[Stored data entries]
# # # #

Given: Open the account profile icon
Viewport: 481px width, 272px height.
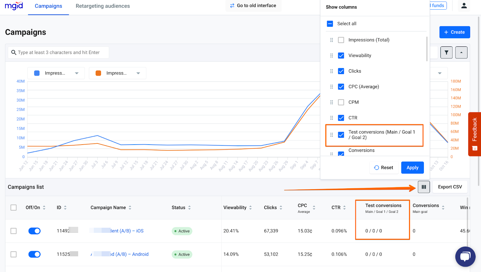Looking at the screenshot, I should pyautogui.click(x=464, y=5).
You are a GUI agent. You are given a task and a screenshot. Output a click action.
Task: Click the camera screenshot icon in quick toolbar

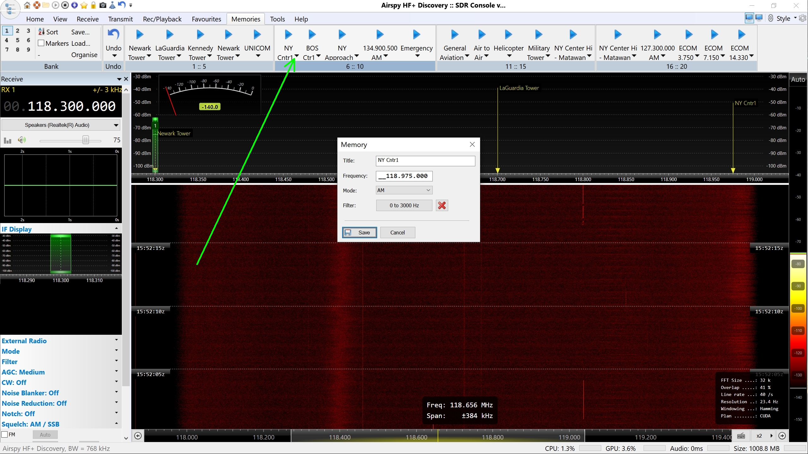103,5
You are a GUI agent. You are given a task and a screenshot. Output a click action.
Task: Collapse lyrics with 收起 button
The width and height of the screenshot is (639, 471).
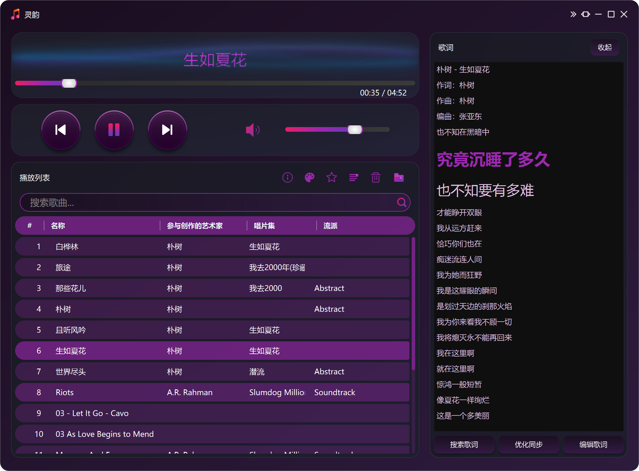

# # # #

Line by line, write out the entries exactly, and leave the pictures out.

Given: Open the account profile icon
Viewport: 481px width, 272px height.
Looking at the screenshot, I should pyautogui.click(x=464, y=5).
You are a GUI agent. You are given a task and a screenshot. Output a click action.
Task: Click the camera screenshot icon in quick toolbar

103,5
You are a GUI agent. You are given a task and a screenshot. Output a click action.
Task: Collapse lyrics with 收起 button
The width and height of the screenshot is (639, 471).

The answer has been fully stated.